Can you share the script that you use to launch your experiment? This would be a good starting place in helping you out.

If you don’t want to share your environment, you can substituted it for the RLlib random env :

If you are ok downloading our assets (please message me on slack if you have an issue), I made this reproduction:

I’ll try to reproduce on random env.

This takes up 18 gb roughly for me, does that sound about right?

thanks for sharing I’ll take a look

Hi @avnishn! Any updates?

Hi @mjlbach ,

Sorry this took so long.
I’ve tried to reproduce this on Anyscale on master. I can’t reproduce with the provided script (thanks for providing a proper repro script!).
Here’s a screenshot of the resource consumption of roughly 10 hours of training:

Can you confirm that this is error still occurs on your side on master or at least 1.13 before we I try to investigate why it would occur in your environment?

Cheers

Hi @arturn,

I still managed to reproduce this with ray 2.0 (14 gb of memory, same conda environment.yaml modified to use ray 2.0). I also tried with the latest nightly from today, same memory usage.

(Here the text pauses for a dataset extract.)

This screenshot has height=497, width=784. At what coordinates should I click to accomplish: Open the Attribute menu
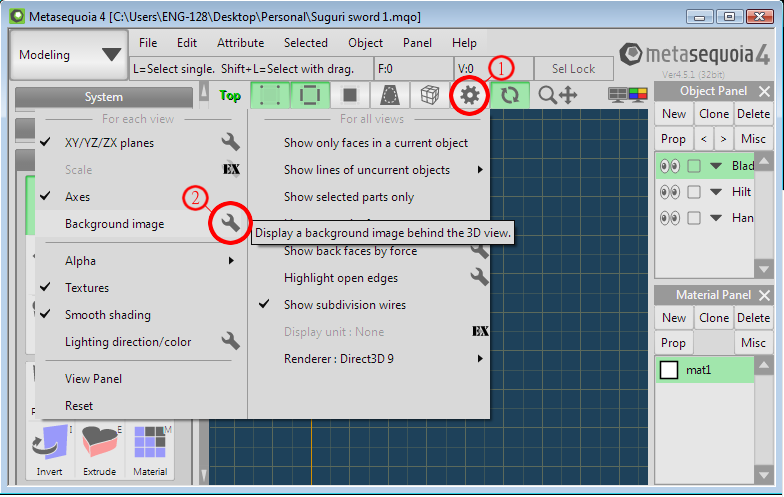[240, 43]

The 3GB of memory that you are reading are from after the experiment was run. During the experiment it was very close to 14GB, just as with your run.
Can you reproduce the OOM with the nightlies?

There’s no OOM, just the 14gb of memory usage. Is this memory usage to be expected?

14GB of memory used on a node that treats batches of roughly size 800MB does not seem too high for me.
You post says your are OOMing and the title includes the word memory leak, so I assumed that you where facing an OOM.